The term “nursing home” is often used colloquially to refer to all living spaces where seniors normally stay. But our Chicago nursing home abuse attorneys realize that this is misleading–there is actually a range of long-term care facilities. Some homes provide more aid than others and each provides various levels of freedom for the senior residents. In most cases, when talking about a nursing home, one is referring to “skilled nursing facilities” (SNFs). These are spaces that provide the most “in-depth” medical care, above and beyond simply helping with chores, grooming, and similar tasks.
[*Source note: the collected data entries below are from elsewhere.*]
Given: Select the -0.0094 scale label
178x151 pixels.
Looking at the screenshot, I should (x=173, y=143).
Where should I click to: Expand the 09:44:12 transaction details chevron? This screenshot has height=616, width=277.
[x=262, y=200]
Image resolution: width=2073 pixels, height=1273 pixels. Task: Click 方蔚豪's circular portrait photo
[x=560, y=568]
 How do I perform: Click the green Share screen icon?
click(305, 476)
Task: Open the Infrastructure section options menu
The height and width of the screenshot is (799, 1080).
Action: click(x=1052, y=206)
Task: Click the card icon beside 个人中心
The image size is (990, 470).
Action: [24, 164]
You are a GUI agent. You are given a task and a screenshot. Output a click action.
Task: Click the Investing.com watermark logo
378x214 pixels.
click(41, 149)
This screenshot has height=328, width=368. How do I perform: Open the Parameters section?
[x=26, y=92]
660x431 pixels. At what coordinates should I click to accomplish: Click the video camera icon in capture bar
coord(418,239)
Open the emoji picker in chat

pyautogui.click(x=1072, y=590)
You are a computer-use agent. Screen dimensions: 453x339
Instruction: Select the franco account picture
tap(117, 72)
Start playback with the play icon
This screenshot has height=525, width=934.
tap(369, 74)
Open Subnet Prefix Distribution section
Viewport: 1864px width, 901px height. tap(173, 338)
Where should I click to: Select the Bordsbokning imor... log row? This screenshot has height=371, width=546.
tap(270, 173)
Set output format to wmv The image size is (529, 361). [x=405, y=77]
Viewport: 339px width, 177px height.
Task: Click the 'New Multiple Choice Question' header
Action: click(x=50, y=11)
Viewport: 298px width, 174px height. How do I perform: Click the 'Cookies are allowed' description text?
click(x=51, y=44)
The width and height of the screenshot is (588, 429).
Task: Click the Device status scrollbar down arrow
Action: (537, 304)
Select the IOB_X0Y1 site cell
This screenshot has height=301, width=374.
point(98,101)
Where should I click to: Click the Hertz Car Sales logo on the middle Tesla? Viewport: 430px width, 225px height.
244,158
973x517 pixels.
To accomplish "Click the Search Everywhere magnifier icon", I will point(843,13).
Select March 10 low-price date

SNFs are filled with nurses, certified nursing assistants and others who are trained to provide skilled care when necessary to ensure the well-being of residents. Expectedly, some cases of nursing home neglect in these locations involve problems with the medical care provided. Sometimes the appropriate medical care is simply not provided and at any times it is done incorrectly. This is distinct from other forms an negligence which are related to basic safety lapses–like wandering and elopement.
For example, ABQJournal North reported this week on a new nursing home neglect lawsuit stemming from inadequate medical care provided to a resident at one of these skilled nursing facilities. In particular, the lawsuit alleges that a resident suffered a serious infection as a result of a mistake made with a feeding tube. The tube was allegedly placed incorrectly, caused liquid formula to fill the resident’s abdominal cavity. It goes without saying that even small problems can cause serious injury or harm to residents at SNFs, because they are already have health problems. They wouldn’t be in the facility otherwise.
The suit in this case was filed by the resident’s adult daughter. In the suit, the daughter notes that her now-58 year old mother was admitted to the defendant-facility in May of 2010. At the time she was in the advanced stages of multiple sclerosis. She went to the nursing home directly from the hospital where she had received treatment for a brain injury.
The resident was not in her right state of mind when first admitted to the SNF. The complaint in the case notes that, while she was confused and hallucinating, the woman accidentally pulled out a gastric feeding tube that inserted into her abdomen directly. Staff members at the facility tried to reinsert the tube–but they did so incorrectly. Instead of putting it back into the woman’s stomach, it was short. This led to the nutritional formula seeping throughout the abdominal cavity.
Perhaps as a sign of the cut corners at this establishment, nothing about the incident was noted in the resident’s chart as required. Our Chicago nursing home abuse attorneys know from experience that nursing home resident charts are often poorly kept. Charting is done haphazardly and sometimes even intentionally wrong.
In this case, the woman was obvious suffering the following day. Her temperature rose and her abdomen was firm. She was transported to a local hospital where she needed a surgical procedure performed and treatment for infection. The resident was forced to spend five day in the hospital to recover from the injury.